I also tried putting parenthese around the case clause itself, but to no avail. In that case, the case clause itself failed to compile (throwing an error upon hitting the _ symbol on the second line of the clause).

EDIT: this error was because I added a parenthesis but didn't add an extra space to the next line to make the indentation match. Thanks, raymonad.
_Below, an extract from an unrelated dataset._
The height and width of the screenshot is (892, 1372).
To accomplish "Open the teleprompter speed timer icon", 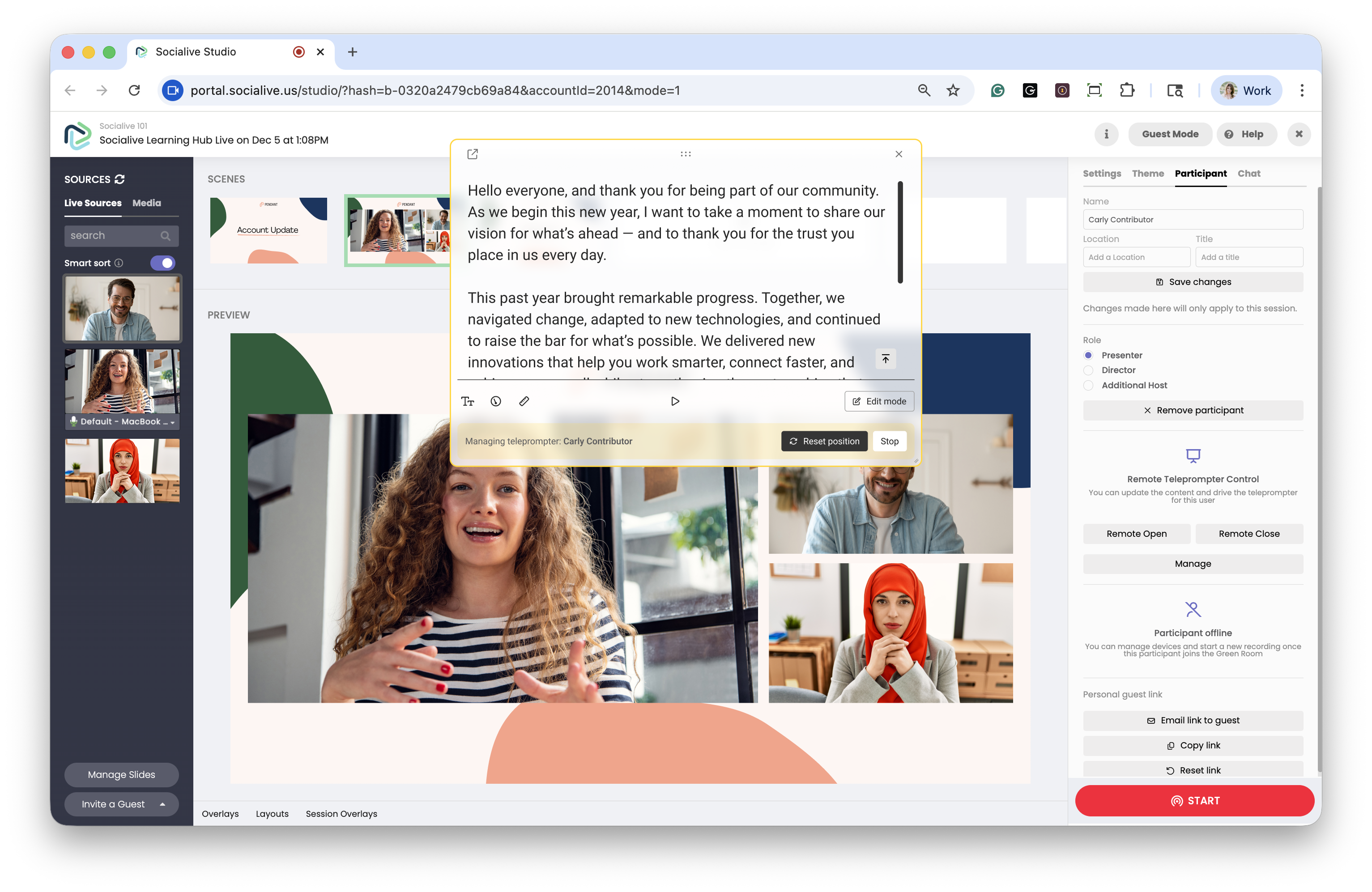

I can also solve it like this, but it seems a little messy:

encodeModified :: (Eq a) => [a] -> [MultiElement a]
encodeModified = map (\x -> f x (head x)) . group
  where f xs = case length xs of 1 -> Single
                                 _ -> Multiple (length xs)

How can I do this?

Answer 1

The function application operator $ can be used to make this work:

encodeModified = map f . group
  where f xs = case length xs of 1 -> Single
                                 _ -> Multiple (length xs)
               $ head xs

Answer 2

You could match on xs itself instead:

encodeModified :: (Eq a) => [a] -> [MultiElement a]
encodeModified = map f . group
  where f xs = case xs of (x:[]) -> Single x
                          (x:_)  -> Multiple (length xs) x

or more tersely as

encodeModified :: (Eq a) => [a] -> [MultiElement a]
encodeModified = map f . group
  where f (x:[]) = Single x
        f xs@(x:_)  = Multiple (length xs) x

or even

encodeModified :: (Eq a) => [a] -> [MultiElement a]
encodeModified = map f . group
  where f as@(x:xs) = case xs of [] -> Single x
                                 _  -> Multiple (length as) x

Admittedly most of these have some repetition, but not of function application.

You could also go with let:

encodeModified :: (Eq a) => [a] -> [MultiElement a]
encodeModified = map f . group
  where f xs = let x   = head xs 
                   len = length xs in 
        case len of 1 -> Single x
                    _ -> Multiple len x